Even though she wasn’t in front of me, I could practically see the teasing glint in her eye as she used the name I hated. I’d forgive her for all of this, because she was totally saving me right now. She was saving me, even though she would’ve loved to have been sitting where I was sitting. She really was the best friend ever.
“You’re right, dating them is worse,” I said.
“Well,” Victoria said, “you know what they say. The best way to get over someone is to start loving someone else.”
“Who says that?” I asked.
“We’ll be quoting ‘they’ a lot around here, so get used to it.” Victoria winked at me.
“I personally like the saying: ‘time heals all wounds,’ ” I said. “Just be her friend.”
“I’ll always be her friend,” Alana said.
“I’m sure that’s all she wants,” I said.
“You’re right. Thanks for the advice!” Alana said.
“You’re welcome,” Victoria said. “Thank you for calling in.”
A few moments later, Alana slipped back in the room and took her seat. First, I narrowed my eyes at her, but then I mouthed thank you and she smiled.
The red light blinked again and I jumped a little. Some static came over my headset, which I was learning meant the call had been put through to us.

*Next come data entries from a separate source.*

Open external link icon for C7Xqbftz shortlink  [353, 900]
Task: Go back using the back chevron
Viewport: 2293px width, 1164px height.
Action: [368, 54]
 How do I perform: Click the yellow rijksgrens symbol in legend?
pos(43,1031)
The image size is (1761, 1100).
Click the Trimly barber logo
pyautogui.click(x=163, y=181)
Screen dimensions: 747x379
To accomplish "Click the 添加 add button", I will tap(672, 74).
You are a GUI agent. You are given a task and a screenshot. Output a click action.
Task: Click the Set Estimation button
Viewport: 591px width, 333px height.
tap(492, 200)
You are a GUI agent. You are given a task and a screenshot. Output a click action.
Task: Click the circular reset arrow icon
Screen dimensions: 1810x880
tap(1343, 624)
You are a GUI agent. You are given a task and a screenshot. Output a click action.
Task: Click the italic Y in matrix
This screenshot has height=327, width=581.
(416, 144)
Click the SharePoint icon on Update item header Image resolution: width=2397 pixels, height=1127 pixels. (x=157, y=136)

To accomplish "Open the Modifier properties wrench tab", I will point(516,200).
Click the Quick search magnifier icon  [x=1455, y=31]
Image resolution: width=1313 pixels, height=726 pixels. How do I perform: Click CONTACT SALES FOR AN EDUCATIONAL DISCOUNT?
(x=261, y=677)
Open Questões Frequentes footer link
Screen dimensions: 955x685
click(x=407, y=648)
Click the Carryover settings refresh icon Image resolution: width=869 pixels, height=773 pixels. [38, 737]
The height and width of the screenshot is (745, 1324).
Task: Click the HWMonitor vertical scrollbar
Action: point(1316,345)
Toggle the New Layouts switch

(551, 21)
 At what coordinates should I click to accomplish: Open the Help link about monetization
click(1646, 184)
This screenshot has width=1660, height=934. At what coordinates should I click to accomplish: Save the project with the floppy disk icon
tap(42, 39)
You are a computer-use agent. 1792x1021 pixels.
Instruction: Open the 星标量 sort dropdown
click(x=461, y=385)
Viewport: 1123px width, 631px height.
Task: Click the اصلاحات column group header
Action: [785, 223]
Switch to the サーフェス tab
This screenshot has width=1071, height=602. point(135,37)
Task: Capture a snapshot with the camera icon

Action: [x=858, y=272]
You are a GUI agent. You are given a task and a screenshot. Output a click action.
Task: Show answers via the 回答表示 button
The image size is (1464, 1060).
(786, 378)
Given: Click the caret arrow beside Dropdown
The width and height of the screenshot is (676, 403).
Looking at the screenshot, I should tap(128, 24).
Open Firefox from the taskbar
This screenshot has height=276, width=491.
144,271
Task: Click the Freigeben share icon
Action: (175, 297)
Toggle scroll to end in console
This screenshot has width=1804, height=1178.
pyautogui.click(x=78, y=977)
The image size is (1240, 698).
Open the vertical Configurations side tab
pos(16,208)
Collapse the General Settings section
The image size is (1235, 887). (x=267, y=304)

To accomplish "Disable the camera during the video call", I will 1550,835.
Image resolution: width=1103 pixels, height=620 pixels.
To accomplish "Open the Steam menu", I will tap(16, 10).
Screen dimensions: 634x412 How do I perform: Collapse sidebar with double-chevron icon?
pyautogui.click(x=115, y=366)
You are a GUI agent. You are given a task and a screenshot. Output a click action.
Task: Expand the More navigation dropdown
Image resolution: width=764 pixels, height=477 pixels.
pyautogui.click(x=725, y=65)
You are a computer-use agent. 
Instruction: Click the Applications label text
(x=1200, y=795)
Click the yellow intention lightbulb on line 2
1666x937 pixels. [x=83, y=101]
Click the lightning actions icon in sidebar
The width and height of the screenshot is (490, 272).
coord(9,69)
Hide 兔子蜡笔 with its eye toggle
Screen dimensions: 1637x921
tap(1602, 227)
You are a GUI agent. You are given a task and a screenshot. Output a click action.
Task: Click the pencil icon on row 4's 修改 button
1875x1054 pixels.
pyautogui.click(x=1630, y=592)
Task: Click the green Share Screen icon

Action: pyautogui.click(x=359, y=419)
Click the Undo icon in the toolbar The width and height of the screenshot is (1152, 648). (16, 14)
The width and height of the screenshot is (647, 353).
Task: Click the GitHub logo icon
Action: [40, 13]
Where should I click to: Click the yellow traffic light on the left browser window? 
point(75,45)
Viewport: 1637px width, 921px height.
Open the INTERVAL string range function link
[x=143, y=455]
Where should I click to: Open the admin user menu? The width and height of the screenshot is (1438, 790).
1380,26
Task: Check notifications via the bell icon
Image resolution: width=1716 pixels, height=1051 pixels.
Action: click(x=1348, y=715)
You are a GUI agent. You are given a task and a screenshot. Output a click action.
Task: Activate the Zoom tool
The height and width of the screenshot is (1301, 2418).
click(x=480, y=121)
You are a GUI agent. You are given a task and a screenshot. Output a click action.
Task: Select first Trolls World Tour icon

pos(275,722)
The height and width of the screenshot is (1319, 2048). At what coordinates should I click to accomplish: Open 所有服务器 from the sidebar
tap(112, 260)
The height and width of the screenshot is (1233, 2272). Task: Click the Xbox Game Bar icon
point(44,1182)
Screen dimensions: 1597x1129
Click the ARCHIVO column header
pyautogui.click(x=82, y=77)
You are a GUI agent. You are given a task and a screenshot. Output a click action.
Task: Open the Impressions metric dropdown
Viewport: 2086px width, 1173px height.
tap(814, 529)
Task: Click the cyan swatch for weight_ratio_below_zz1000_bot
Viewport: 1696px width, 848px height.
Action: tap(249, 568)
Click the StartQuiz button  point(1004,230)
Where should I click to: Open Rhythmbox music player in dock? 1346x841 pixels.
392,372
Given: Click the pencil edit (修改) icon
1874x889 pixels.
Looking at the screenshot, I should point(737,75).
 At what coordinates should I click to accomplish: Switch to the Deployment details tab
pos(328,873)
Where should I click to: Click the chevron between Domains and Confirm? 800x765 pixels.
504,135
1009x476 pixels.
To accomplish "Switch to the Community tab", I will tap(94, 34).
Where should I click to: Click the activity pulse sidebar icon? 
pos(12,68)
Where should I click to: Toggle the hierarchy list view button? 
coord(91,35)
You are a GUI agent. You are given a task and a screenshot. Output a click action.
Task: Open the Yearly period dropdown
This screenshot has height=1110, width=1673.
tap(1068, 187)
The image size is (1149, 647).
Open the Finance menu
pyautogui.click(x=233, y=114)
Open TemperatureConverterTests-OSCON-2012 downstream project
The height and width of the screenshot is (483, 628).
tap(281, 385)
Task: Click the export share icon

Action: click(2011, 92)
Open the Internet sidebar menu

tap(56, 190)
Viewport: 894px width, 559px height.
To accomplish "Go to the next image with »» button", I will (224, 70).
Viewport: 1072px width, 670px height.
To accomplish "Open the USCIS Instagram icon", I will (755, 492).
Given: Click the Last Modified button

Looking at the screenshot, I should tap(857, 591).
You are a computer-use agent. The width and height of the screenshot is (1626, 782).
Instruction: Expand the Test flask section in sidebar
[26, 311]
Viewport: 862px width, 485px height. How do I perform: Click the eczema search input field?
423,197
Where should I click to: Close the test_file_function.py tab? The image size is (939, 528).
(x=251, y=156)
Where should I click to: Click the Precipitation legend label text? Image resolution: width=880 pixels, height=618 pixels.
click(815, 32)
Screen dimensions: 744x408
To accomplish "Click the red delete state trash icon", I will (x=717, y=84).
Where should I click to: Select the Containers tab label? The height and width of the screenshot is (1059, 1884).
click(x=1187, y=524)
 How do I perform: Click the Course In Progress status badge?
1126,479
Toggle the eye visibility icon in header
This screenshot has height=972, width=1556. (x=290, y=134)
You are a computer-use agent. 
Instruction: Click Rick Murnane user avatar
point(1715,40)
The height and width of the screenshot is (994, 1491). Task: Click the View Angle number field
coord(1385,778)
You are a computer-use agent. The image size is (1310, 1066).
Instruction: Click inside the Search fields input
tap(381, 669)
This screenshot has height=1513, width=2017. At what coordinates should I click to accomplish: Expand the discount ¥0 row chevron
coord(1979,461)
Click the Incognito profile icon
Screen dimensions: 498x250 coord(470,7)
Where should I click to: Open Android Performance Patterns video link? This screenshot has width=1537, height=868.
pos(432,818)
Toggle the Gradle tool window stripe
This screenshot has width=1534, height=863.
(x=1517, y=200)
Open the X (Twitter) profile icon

“You’re on Not My Problem,” Victoria said. “What can we help you with today?”
“This is like an advice podcast?” a woman’s voice asked.
“Yes, it is,” Victoria replied.
“Advice from high school students?”
“Yes,” Victoria said. I wasn’t sure how she could keep a smile on her face when the cynicism in the caller’s voice was so obvious.
“What qualifies you to give advice?” the woman asked.
“Absolutely nothing,” I said.
Victoria gave her practiced laugh. I wondered if it really was practiced. Had she rehearsed a routine in the bathroom mirror the night before like I had? “We don’t claim to be experts,” she said after her laugh. “Just hoping to offer objective opinions and open up discussion.”
“Good luck with that,” the woman said, and hung up.
And that was it. No more calls came in. We waited out the hour of allotted time for lab and Ms. Lyon powered down the equipment. I left the recording booth feeling weak with relief that it was over. For now.
“Okay,” Ms. Lyon said when Victoria and I joined the rest of the group on the other side of the glass. “In tomorrow’s lab, the editing team will get this cleaned up. We’re going to list this podcast as an intro instead of an episode. I don’t think we’ll be able to get more than fifteen minutes out of it. Then in class, we’ll brainstorm some ways to get more people calling in. Hopefully, once people hear the first podcast, they’ll get the idea.” And as if I didn’t already suspect the whole thing had been a train wreck, she confirmed my fear by adding, “It’s fine. It wasn’t that bad.”